No significant change was identified for the pasting viscosity of various starches when the pH value was increased from 5 to 9, as shown in Fig. 8. In particular, the pasting properties of PSMS and FTMS remained relatively stable at pH 3 to 11. However, when the pH value decreased to 2, the viscosity of all starches rapidly changed significantly than at pH 11 alkaline conditions, and then decreased quickly, except for BYMS and PLMS. Such results may be attributed to the more easily hydrolyzed starches in such acidic environment. By contrast, the PV of BYMS and PLMS increased obviously at pH 11, which reveals the higher water binding capacity of the starch.

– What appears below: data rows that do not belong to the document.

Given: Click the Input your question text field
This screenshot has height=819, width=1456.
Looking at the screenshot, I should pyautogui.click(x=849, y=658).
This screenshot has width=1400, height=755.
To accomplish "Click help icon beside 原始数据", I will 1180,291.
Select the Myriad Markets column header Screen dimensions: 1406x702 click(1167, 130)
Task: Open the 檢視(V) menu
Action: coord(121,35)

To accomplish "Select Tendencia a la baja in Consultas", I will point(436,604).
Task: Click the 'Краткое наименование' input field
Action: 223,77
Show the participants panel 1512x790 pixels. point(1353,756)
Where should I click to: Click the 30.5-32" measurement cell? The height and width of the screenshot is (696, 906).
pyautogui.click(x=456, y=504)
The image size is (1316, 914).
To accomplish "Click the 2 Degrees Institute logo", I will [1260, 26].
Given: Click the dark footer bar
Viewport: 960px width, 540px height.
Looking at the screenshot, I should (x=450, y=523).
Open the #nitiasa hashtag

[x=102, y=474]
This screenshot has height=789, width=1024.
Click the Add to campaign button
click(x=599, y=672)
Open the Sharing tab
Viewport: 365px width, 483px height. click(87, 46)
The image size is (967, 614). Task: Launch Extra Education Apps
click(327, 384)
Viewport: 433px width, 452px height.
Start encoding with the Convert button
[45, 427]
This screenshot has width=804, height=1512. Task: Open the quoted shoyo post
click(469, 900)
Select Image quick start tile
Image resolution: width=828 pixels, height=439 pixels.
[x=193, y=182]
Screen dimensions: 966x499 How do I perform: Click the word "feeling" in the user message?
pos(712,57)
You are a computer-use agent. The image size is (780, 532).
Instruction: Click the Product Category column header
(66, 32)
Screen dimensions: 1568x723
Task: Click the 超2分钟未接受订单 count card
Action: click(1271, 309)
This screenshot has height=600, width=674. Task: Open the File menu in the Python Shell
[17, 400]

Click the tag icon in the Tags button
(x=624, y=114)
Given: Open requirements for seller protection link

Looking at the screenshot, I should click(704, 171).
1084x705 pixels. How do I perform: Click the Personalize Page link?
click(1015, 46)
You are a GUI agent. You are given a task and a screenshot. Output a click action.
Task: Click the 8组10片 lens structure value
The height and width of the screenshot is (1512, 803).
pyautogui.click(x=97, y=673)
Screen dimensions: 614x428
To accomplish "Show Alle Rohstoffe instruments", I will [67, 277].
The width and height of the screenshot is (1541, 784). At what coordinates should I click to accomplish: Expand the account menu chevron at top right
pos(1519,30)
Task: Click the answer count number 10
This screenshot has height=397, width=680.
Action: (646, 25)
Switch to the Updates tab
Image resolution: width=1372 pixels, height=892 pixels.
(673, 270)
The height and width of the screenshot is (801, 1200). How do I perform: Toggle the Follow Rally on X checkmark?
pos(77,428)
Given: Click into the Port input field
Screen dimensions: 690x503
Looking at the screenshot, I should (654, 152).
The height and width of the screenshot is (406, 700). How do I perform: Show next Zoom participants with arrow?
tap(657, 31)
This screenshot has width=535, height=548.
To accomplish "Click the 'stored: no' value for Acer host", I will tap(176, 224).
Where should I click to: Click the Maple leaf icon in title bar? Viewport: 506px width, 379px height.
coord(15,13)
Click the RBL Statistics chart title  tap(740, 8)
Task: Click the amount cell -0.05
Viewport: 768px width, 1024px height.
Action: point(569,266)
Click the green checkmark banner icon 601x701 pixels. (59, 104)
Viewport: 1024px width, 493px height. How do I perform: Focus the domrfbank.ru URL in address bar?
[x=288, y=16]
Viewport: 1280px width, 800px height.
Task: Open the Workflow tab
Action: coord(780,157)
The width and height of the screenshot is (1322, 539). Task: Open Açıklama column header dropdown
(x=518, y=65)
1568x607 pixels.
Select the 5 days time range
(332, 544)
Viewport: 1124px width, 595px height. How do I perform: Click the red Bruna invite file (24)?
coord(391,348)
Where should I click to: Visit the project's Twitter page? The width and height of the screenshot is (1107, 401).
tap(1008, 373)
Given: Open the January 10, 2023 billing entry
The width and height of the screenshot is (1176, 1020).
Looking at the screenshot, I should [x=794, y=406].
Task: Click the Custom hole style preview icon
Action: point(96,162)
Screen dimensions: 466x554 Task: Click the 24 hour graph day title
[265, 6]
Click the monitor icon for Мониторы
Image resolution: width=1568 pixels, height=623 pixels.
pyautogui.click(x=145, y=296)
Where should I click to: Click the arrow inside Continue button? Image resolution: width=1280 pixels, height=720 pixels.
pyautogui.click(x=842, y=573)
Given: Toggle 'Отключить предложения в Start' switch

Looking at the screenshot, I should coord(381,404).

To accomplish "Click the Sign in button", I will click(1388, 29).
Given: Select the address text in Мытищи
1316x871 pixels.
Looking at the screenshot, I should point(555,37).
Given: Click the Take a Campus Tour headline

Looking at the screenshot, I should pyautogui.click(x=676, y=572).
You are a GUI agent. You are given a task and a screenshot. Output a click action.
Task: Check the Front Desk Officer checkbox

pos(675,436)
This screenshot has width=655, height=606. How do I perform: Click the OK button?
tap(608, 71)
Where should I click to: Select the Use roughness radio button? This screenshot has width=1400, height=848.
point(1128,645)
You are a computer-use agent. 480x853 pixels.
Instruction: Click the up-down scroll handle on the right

Figure 8  RVA pasting profiles of starches isolated from six varieties of millet at different pH value solutions.

CONCLUSIONS

The isolation, structural, and physical properties of different millet starches were analyzed. Starches isolated from six kinds of millets showed significant difference in composition and physical properties. The waxy starch obtained from proso millet exhibited more outstanding physical properties, especially paste clarity, freeze-thaw stability, rheological properties, and relative viscosity stability at different NaCl concentrations and pH values. However, these starches showed similar granular morphology and crystalline structure. The information obtained in this study would be significant in the applications of these millets in starch industry fields other than food. Essentially, the potentials of a relatively new, cheap and underutilized source of starches are underscored.

FUNDING

This study was supported by a grant from the National 12th Five-year Key Technology R&D Program (Grant No. 2012BAD34B0202), the Ministry of Science and Technology of the People’s Republic of China, and National Natural Science Foundation of P.R. China (Grant No. 31250005).